### PROBLEMI DA RISOLVERE
a) Rispondi a queste domande sul brano relativo al discorso di Meloni ad Atreju:
(i) Da quale palco parla la premier?
(ii) Quanto è durato il comizio?
(iii) Fino a quando Meloni dice che arriverà il governo?
b) Scrivi il seguito del brano sul discorso di Meloni ad Atreju, a partire dall'ultima frase riportata.

Quasi un milione di posti di lavoro in due anni numero per il quale Silvio Berlusconi sarebbe fiero, il finanziamento alla sanità “più alto di sempre”, la missione Albania sull’immigrazione che “fa scuola in Europa” e “funzionerà”. La presidente del Consiglio Giorgia Meloni blinda il governo dal palco di Atreju, nel discorso conclusivo della festa di Fratelli d’Italia, assegnandosi una pagella con promozione. Meloni assicura lunga vita al suo governo: “Arriveremo fino alla fine della legislatura”. E riconferma l’anno prossimo come quello delle riforme, sia l’autonomia (già smontata dalla Consulta) sia il premierato (impantanato in Parlamento), frase che aveva già pronunciato a fine 2023 in riferimento al 2024 che sta per finire. Un comizio durato oltre un’ora, con passaggi in cui la voce si alza in maniera decisa, tutto all’attacco come per sua abitudine, tutto appoggiato sulla polemica contro i totem degli avversari politici: Elly Schlein, Giuseppe Conte, Maurizio Landini, Roberto Saviano, perfino Romano Prodi tornato imprevedibilmente alla ribalta – con questa “dedica” – sulla scena politica. E se c’è qualche problema ancora da risolvere – e ce ne sono, ammette Meloni, anche se il 21esimo ribasso nella produzione industriale è ridotto a un accenno – è soprattutto perché i governi precedenti non avevano fatto abbastanza. “Molti hanno scommesso sul nostro fallimento e hanno puntato sul cavallo sbagliato. L’Italia torna a essere un modello” è la certificazione della presidente del Consiglio. Le direttrici del ragionamento restano quelle che si è riusciti a imparare a conoscere in questi oltre due anni: l’Italia torna a essere protagonista dopo essere rimasta ai margini, il governo vince anzi stravince nonostante gli “uccelli del malaugurio”. “Ogni volta che siamo stati dati per spacciati noi abbiamo preso in mano il nostro destino lasciando tutti a bocca aperta – scandisce la premier dal palco del Circo Massimo -. Ci siamo rialzato mille molte, lo faremo ancora, lo stiamo facendo rispondendo con i fatti ai tanti, troppi uccelli del malaugurio che tifano contro la nazione per sperare di elemosinare un po’ di potere personale sulla pelle di milioni di connazionali”.

(Record per la ricerca di elementi)
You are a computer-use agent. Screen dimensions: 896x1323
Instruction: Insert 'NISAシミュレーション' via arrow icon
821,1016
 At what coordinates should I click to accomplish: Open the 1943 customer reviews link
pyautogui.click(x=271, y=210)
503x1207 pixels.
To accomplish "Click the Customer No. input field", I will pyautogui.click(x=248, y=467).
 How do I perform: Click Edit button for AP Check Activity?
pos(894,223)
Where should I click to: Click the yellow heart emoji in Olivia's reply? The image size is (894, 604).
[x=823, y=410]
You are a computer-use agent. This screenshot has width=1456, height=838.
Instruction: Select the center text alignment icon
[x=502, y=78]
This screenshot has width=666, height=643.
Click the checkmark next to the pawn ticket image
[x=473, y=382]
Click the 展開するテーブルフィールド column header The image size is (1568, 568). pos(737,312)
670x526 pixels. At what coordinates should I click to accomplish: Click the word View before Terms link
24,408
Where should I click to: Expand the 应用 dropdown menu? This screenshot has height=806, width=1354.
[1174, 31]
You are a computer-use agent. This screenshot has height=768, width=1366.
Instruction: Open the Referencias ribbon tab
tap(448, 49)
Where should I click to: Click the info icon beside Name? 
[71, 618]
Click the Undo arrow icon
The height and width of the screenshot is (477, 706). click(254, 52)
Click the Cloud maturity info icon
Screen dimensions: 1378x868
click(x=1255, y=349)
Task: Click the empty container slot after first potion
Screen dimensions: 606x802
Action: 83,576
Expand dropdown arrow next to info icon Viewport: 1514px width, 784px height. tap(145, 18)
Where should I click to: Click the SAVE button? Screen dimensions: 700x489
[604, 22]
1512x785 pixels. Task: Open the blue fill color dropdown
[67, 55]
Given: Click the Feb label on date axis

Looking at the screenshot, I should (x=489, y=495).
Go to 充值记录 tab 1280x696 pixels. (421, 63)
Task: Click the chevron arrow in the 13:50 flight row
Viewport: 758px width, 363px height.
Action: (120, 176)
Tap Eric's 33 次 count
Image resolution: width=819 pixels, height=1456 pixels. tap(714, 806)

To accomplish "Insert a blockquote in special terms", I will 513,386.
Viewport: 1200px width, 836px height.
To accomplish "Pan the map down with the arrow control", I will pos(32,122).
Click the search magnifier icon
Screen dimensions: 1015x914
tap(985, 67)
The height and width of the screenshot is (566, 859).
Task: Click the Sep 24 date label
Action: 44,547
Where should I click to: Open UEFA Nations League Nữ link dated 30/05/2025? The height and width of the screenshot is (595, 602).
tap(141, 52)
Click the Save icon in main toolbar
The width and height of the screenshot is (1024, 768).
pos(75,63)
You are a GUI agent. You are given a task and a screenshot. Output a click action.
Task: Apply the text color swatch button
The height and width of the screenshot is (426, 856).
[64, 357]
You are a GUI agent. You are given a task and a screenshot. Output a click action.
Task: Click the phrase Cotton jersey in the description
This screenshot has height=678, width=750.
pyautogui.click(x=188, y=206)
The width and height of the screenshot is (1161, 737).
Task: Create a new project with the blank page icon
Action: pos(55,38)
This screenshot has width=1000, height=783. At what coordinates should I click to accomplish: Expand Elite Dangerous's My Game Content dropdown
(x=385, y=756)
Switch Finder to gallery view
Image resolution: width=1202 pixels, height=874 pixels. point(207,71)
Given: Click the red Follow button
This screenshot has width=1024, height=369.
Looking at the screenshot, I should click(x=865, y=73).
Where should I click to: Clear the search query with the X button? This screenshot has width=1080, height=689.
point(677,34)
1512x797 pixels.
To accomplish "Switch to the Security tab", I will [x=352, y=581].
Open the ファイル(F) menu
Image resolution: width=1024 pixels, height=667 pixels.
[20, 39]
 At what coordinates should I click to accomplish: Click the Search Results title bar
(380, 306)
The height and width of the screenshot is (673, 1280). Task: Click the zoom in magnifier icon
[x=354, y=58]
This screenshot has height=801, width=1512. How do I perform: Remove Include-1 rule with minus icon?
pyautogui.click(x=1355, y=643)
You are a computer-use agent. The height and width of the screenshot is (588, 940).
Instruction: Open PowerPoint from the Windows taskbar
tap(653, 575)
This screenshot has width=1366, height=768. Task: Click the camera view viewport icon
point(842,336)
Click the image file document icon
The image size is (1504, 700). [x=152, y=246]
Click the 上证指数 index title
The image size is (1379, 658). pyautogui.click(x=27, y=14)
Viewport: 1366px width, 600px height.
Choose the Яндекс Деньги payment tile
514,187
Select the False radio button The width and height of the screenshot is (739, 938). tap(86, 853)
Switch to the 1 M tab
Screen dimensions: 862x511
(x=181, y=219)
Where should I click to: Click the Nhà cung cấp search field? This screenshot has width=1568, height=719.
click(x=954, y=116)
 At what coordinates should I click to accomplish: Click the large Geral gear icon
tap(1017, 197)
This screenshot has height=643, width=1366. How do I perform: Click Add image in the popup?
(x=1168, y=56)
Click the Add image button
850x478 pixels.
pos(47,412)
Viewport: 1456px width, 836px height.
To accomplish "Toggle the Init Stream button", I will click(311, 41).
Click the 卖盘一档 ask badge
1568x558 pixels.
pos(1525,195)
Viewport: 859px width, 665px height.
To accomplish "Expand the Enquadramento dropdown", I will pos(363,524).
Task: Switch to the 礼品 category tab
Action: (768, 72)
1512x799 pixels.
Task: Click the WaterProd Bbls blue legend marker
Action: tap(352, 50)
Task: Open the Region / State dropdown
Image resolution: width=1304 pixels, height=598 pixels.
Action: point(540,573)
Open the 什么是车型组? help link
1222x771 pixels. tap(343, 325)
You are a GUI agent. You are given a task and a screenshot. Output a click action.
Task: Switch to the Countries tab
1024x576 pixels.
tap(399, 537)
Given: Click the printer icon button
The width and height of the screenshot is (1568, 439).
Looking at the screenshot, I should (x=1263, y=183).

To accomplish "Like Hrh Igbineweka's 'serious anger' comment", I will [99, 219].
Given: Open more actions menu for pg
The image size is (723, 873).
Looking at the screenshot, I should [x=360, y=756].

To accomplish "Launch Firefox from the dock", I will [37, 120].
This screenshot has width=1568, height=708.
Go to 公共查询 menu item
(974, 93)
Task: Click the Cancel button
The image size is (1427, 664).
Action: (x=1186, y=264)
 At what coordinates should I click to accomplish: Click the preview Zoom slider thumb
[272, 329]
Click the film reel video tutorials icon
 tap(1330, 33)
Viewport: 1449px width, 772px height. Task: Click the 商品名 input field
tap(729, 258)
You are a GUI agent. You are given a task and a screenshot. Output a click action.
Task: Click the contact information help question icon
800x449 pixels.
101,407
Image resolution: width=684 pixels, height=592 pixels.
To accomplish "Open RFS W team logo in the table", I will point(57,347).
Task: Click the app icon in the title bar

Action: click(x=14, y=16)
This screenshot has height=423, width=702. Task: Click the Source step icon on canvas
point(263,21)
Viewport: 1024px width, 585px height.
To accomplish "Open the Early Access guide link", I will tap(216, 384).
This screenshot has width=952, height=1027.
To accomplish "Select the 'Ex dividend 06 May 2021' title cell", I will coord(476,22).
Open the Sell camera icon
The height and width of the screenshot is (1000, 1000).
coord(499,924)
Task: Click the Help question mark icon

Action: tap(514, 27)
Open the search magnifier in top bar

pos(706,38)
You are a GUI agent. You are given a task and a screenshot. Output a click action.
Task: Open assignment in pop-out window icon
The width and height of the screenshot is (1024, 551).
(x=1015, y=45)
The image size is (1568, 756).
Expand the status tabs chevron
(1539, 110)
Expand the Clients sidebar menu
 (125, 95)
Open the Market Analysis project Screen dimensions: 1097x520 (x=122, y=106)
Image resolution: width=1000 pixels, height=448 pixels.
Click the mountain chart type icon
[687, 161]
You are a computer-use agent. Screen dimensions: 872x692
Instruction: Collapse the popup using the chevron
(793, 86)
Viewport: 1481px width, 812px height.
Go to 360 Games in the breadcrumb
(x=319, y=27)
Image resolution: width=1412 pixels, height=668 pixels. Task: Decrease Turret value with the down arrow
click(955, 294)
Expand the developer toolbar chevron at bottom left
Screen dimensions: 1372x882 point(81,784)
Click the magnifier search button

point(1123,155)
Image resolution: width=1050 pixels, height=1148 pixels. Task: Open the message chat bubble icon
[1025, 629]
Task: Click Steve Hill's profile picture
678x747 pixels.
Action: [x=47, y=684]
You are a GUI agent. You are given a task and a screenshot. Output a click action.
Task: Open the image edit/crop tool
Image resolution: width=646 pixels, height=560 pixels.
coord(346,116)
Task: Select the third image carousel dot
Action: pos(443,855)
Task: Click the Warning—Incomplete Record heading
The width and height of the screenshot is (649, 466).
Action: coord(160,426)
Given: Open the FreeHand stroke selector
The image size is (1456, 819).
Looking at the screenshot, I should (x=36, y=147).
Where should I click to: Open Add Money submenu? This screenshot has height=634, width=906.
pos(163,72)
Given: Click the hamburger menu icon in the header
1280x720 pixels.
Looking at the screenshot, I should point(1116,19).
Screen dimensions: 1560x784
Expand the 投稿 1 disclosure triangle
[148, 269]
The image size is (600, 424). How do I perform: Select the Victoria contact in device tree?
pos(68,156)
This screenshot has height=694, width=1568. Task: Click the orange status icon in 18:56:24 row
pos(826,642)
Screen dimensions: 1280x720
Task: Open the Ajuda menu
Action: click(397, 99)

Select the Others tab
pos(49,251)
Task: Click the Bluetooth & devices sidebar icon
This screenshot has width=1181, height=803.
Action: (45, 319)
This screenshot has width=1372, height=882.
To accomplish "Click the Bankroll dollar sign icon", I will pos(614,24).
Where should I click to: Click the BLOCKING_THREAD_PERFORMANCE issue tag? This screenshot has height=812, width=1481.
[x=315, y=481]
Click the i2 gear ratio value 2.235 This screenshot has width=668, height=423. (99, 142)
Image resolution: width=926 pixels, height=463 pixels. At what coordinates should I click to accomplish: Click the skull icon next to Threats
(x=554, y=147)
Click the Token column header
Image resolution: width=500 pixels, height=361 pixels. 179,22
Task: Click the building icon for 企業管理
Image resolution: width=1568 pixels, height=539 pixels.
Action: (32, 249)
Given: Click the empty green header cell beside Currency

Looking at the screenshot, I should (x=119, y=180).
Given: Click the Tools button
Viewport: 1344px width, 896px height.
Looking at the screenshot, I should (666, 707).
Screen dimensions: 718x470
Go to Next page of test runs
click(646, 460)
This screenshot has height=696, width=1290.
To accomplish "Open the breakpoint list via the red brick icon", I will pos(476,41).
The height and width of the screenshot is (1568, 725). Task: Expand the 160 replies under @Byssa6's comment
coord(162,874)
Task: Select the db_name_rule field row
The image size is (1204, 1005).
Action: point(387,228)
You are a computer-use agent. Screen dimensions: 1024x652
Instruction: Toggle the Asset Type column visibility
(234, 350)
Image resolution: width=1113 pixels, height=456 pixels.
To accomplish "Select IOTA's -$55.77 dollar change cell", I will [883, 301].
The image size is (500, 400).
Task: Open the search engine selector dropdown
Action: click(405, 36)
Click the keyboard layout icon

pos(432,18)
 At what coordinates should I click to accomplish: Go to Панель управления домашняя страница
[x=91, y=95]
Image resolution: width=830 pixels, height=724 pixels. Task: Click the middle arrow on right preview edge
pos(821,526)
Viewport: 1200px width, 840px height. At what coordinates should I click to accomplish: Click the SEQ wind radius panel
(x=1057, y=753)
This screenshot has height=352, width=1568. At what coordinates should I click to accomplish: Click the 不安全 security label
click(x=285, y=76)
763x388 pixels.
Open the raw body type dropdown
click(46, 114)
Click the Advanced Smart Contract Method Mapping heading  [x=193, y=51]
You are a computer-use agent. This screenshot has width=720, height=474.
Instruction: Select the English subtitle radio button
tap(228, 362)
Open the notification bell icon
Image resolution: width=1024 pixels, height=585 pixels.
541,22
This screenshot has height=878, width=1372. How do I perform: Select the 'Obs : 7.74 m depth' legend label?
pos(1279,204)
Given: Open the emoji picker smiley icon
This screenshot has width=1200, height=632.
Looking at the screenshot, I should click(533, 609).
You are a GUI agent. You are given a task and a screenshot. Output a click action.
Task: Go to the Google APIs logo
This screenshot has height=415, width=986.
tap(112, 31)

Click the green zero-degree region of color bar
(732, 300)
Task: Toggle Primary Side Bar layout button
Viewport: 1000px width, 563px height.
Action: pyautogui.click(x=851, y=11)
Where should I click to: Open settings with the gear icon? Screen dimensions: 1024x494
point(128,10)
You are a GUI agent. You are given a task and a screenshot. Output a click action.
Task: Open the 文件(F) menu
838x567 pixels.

### INSIEME DELLE RISPOSTE
a)
(i) Dal palco del Circo Massimo.
(ii) Oltre un'ora.
(iii) Fino alla fine della legislatura.

b)
Il passaggio più netto è – con coraggio – sul progetto Albania, finito nel polverone delle polemiche per gli alti costi, per lo scontro con la magistratura, ma soprattutto per la praticabilità rispetto alle leggi europee. Meloni giura che il centro di Gjader “fun-zio-ne-rà” (così lo scandisce dal microfono) “dovessi passarci ogni notte da qui alla fine del governo italiano. Perché io voglio combattere la mafia e chiedo a tutto lo Stato italiano, alle persone perbene, di aiutarmi a combattere la mafia. Non sono io il nemico, io sono una persona perbene”. La mafia? Il nemico? Meloni in effetti lega nel suo discorso l’iniziativa della “esternalizzazione” della gestione dei flussi migratori a quella che chiama “deterrenza“: “Se chi sbarca in Italia ha l’unico obiettivo di restare in Europa, sbarcare fuori dai confini cambia tutto. Per questo il protocollo in Albania è in assoluto” lo strumento “più temuto dai trafficanti: fermare l’iniziativa sarebbe il più grande favore ai trafficanti”. Per questo i magistrati che si sono pronunciati finora dovrebbero fare più attenzione alle conseguenze delle loro decisioni. Ed è per questo motivo, dall’altra parte, che il modello Albania fa “scuola in tutta Europa” ribadisce Meloni. Intanto all’Europa, cioè alla Corte europea di giustizia, è appesa in realtà l’Italia per capire che fine farà il “decreto Paesi sicuri”, disapplicato da diversi tribunali perché in contrasto con la legislazione comunitaria. Nel frattempo la premier si dice “molto colpita” dalla “storia della piccola Yasmine, rimasta tenacemente in acqua, unica sopravvissuta al naufragio. Le voglio mandare un abbraccio affettuoso, a lei e alle vittime di trafficanti di esseri umani dico che combatteremo senza tregua contro questi sistemi criminali”.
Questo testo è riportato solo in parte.